The experience of creating a doubt and the experience of having a doubt removed are both empowering, like the experience of grasping an ambiguity, detecting an implication, or perceiving a non sequitur. The experience produces self-knowledge, self-reliance, and self-confidence. It also overcomes the debilitating alienation generated by indoctrination, or by loyalty-motivated self-deception.
Once I grasped the creative role of doubt and freed myself to employ it, instead of putting energy and emotion into protecting preconceptions that had been imposed on me, I was free to investigate anything and to follow any path. I became an autonomous member of the community of investigators, and thereby became collegial with people who had been ideological enemies.
I discussed this theme with Alfred Tarski. He said that the motto of Jesus, “The truth will set you free” was almost exactly backward: a better motto would be “Be free to find truth.” One of my former students said that “The truth sets you free” should be replaced with “Doubt sets you free.”
The courses I taught were mostly introductory, having no prerequisites and presupposing no previous knowledge. I tried to reconstruct the subject-matter from the ground up. I stressed the priority of self-education over authoritarian indoctrination, and I stressed the superiority of learning how to think over being told what to think. I tried to assist students to connect with the reality that logic is about so that they could become autonomous judges of the current state of logic. One of our class mottos was ‘Ridicule the ridiculous’. I encouraged students to themselves become autonomous members of the community of investigators, and to discover and accept their own temperaments. Not every student is ready for intellectual freedom, and not every institution approves of it.

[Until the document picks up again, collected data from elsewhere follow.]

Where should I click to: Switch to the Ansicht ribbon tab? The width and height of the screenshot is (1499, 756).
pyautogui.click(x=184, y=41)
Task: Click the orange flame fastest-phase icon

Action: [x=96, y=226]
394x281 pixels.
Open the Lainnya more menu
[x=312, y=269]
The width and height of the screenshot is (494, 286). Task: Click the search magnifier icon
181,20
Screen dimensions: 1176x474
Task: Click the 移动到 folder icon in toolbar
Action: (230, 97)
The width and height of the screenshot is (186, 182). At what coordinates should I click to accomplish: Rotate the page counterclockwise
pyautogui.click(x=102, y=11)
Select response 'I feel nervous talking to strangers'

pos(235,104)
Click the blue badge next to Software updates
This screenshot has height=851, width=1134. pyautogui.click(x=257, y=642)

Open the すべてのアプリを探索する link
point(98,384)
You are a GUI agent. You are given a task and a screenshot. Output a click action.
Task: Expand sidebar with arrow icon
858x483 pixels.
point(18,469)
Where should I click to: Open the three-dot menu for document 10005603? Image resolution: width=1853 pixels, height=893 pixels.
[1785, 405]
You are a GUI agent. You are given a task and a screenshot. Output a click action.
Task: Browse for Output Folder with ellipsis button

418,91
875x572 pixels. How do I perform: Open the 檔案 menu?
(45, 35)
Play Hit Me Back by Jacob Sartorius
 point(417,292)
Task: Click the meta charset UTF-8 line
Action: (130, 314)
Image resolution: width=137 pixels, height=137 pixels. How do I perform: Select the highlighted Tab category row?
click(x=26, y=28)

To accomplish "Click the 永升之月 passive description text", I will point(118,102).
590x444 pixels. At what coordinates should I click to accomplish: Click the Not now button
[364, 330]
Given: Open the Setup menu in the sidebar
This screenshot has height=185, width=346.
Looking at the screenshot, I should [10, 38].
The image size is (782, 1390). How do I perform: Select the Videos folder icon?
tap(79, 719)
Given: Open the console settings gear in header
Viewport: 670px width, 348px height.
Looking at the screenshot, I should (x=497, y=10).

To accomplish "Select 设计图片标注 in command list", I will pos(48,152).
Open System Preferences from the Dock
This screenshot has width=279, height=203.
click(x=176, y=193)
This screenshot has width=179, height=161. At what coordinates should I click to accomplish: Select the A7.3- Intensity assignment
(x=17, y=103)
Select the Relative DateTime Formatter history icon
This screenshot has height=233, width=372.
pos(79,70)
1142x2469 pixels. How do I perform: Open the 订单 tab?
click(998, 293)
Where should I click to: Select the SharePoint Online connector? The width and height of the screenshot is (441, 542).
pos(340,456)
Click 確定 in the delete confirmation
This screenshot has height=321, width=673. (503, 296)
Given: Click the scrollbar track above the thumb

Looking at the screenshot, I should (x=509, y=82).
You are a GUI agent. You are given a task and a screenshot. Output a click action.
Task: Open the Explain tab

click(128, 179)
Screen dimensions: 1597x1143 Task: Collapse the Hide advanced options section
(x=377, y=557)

Over the years I had been fortunate to have benefited from many great institutions and many dedicated students, but I treasure the University of Buffalo and its students above all others. After I settled in here at Buffalo, I had a feeling that I had arrived at my academic home: that this is my kind of institution, these are my kind of colleagues, these are my kind of students. There was confidence, dedication and competence, without conceit, affectation or pretension. I am grateful to all of the talented and energetic people that have made my years at UB so rich. I will miss the Buffalo Logic Colloquium and the fun at the dinners and parties afterward. I will miss seeing you.
This above all: To thine own self be true.